= Directions for this task =
Please copy the following items exactly as they appear.

= Dataset extract =
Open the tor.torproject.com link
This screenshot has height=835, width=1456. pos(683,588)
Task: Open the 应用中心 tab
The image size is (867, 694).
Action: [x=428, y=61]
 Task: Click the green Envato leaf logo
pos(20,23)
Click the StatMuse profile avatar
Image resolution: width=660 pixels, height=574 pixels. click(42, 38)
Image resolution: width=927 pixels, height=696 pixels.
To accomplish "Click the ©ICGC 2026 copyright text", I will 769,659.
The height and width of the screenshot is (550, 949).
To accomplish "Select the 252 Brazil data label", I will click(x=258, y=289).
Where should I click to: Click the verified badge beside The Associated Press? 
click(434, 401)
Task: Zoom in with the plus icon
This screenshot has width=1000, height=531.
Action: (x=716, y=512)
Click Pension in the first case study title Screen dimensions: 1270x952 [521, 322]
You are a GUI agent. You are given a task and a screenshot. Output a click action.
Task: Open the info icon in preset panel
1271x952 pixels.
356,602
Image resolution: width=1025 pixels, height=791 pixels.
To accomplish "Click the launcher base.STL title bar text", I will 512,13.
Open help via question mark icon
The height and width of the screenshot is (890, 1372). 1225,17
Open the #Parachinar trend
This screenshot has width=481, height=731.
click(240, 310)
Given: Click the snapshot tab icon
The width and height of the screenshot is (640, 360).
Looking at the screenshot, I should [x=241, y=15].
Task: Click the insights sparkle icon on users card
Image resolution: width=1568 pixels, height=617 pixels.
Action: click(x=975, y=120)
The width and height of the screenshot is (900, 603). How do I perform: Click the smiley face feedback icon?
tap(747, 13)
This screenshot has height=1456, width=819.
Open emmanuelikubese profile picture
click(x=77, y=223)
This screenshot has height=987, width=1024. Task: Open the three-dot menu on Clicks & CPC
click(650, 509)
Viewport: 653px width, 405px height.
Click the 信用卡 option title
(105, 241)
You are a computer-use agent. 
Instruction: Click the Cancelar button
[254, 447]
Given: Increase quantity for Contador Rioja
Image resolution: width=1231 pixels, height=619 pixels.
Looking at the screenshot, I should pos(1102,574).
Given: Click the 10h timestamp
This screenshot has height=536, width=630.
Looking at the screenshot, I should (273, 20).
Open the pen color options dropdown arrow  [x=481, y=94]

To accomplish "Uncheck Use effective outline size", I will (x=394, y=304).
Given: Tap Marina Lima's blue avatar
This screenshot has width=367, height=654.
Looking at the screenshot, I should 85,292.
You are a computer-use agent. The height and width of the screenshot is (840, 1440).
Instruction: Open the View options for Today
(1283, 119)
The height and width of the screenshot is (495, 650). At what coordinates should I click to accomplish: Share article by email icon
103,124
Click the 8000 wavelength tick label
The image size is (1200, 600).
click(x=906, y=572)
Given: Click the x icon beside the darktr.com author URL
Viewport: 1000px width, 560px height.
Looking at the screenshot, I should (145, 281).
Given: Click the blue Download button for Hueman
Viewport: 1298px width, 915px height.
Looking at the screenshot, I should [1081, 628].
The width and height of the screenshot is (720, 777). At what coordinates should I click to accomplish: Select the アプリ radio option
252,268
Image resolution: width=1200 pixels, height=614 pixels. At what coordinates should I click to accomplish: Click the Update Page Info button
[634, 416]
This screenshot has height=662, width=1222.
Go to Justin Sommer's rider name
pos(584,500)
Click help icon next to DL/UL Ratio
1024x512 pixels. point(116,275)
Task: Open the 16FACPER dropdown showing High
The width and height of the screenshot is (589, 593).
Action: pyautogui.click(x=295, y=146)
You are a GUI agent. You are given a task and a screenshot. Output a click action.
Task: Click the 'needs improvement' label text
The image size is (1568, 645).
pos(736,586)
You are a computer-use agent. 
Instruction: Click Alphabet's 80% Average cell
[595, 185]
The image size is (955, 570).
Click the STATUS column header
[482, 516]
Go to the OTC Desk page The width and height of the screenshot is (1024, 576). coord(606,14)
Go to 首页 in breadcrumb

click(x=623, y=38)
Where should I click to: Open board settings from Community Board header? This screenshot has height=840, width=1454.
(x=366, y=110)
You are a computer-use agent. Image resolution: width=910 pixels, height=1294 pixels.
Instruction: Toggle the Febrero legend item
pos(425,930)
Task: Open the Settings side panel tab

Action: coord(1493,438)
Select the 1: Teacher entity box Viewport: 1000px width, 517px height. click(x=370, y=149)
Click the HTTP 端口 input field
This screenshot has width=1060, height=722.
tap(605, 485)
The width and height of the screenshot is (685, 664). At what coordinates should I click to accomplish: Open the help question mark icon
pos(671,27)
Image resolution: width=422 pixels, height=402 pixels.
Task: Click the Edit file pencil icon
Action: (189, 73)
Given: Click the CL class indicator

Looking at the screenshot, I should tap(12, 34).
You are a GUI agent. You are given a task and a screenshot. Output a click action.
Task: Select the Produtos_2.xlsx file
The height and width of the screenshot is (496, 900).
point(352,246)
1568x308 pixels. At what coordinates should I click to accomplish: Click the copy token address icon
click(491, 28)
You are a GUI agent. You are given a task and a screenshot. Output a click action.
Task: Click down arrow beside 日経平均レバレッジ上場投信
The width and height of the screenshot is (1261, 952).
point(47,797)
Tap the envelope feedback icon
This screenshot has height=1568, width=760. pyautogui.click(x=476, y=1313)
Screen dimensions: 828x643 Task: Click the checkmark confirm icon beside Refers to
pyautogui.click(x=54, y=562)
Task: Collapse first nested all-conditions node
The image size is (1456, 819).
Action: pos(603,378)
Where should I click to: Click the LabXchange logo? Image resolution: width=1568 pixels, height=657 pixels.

= Finished task =
Open the tor.torproject.com link
This screenshot has height=835, width=1456. pos(683,588)
Task: Open the 应用中心 tab
The image size is (867, 694).
Action: [x=428, y=61]
 Task: Click the green Envato leaf logo
pos(20,23)
Click the StatMuse profile avatar
Image resolution: width=660 pixels, height=574 pixels. click(42, 38)
Image resolution: width=927 pixels, height=696 pixels.
To accomplish "Click the ©ICGC 2026 copyright text", I will 769,659.
The height and width of the screenshot is (550, 949).
To accomplish "Select the 252 Brazil data label", I will click(x=258, y=289).
Where should I click to: Click the verified badge beside The Associated Press? 
click(434, 401)
Task: Zoom in with the plus icon
This screenshot has width=1000, height=531.
Action: (x=716, y=512)
Click Pension in the first case study title Screen dimensions: 1270x952 [521, 322]
You are a GUI agent. You are given a task and a screenshot. Output a click action.
Task: Open the info icon in preset panel
1271x952 pixels.
356,602
Image resolution: width=1025 pixels, height=791 pixels.
To accomplish "Click the launcher base.STL title bar text", I will 512,13.
Open help via question mark icon
The height and width of the screenshot is (890, 1372). 1225,17
Open the #Parachinar trend
This screenshot has width=481, height=731.
click(240, 310)
Given: Click the snapshot tab icon
The width and height of the screenshot is (640, 360).
Looking at the screenshot, I should [x=241, y=15].
Task: Click the insights sparkle icon on users card
Image resolution: width=1568 pixels, height=617 pixels.
Action: click(x=975, y=120)
The width and height of the screenshot is (900, 603). How do I perform: Click the smiley face feedback icon?
tap(747, 13)
This screenshot has height=1456, width=819.
Open emmanuelikubese profile picture
click(x=77, y=223)
This screenshot has height=987, width=1024. Task: Open the three-dot menu on Clicks & CPC
click(650, 509)
Viewport: 653px width, 405px height.
Click the 信用卡 option title
(105, 241)
You are a computer-use agent. 
Instruction: Click the Cancelar button
[254, 447]
Given: Increase quantity for Contador Rioja
Image resolution: width=1231 pixels, height=619 pixels.
Looking at the screenshot, I should pos(1102,574).
Given: Click the 10h timestamp
This screenshot has height=536, width=630.
Looking at the screenshot, I should (273, 20).
Open the pen color options dropdown arrow  [x=481, y=94]

To accomplish "Uncheck Use effective outline size", I will (x=394, y=304).
Given: Tap Marina Lima's blue avatar
This screenshot has width=367, height=654.
Looking at the screenshot, I should 85,292.
You are a computer-use agent. The height and width of the screenshot is (840, 1440).
Instruction: Open the View options for Today
(1283, 119)
The height and width of the screenshot is (495, 650). At what coordinates should I click to accomplish: Share article by email icon
103,124
Click the 8000 wavelength tick label
The image size is (1200, 600).
click(x=906, y=572)
Given: Click the x icon beside the darktr.com author URL
Viewport: 1000px width, 560px height.
Looking at the screenshot, I should (145, 281).
Given: Click the blue Download button for Hueman
Viewport: 1298px width, 915px height.
Looking at the screenshot, I should [1081, 628].
The width and height of the screenshot is (720, 777). At what coordinates should I click to accomplish: Select the アプリ radio option
252,268
Image resolution: width=1200 pixels, height=614 pixels. At what coordinates should I click to accomplish: Click the Update Page Info button
[634, 416]
This screenshot has height=662, width=1222.
Go to Justin Sommer's rider name
pos(584,500)
Click help icon next to DL/UL Ratio
1024x512 pixels. point(116,275)
Task: Open the 16FACPER dropdown showing High
The width and height of the screenshot is (589, 593).
Action: pyautogui.click(x=295, y=146)
You are a GUI agent. You are given a task and a screenshot. Output a click action.
Task: Click the 'needs improvement' label text
The image size is (1568, 645).
pos(736,586)
You are a computer-use agent. 
Instruction: Click Alphabet's 80% Average cell
[595, 185]
The image size is (955, 570).
Click the STATUS column header
[482, 516]
Go to the OTC Desk page The width and height of the screenshot is (1024, 576). coord(606,14)
Go to 首页 in breadcrumb

click(x=623, y=38)
Where should I click to: Open board settings from Community Board header? This screenshot has height=840, width=1454.
(x=366, y=110)
You are a computer-use agent. Image resolution: width=910 pixels, height=1294 pixels.
Instruction: Toggle the Febrero legend item
pos(425,930)
Task: Open the Settings side panel tab

Action: coord(1493,438)
Select the 1: Teacher entity box Viewport: 1000px width, 517px height. click(x=370, y=149)
Click the HTTP 端口 input field
This screenshot has width=1060, height=722.
tap(605, 485)
The width and height of the screenshot is (685, 664). At what coordinates should I click to accomplish: Open the help question mark icon
pos(671,27)
Image resolution: width=422 pixels, height=402 pixels.
Task: Click the Edit file pencil icon
Action: (189, 73)
Given: Click the CL class indicator

Looking at the screenshot, I should tap(12, 34).
You are a GUI agent. You are given a task and a screenshot. Output a click action.
Task: Select the Produtos_2.xlsx file
The height and width of the screenshot is (496, 900).
point(352,246)
1568x308 pixels. At what coordinates should I click to accomplish: Click the copy token address icon
click(491, 28)
You are a GUI agent. You are given a task and a screenshot. Output a click action.
Task: Click down arrow beside 日経平均レバレッジ上場投信
The width and height of the screenshot is (1261, 952).
point(47,797)
Tap the envelope feedback icon
This screenshot has height=1568, width=760. pyautogui.click(x=476, y=1313)
Screen dimensions: 828x643 Task: Click the checkmark confirm icon beside Refers to
pyautogui.click(x=54, y=562)
Task: Collapse first nested all-conditions node
The image size is (1456, 819).
Action: pos(603,378)
Where should I click to: Click the LabXchange logo? Image resolution: width=1568 pixels, height=657 pixels.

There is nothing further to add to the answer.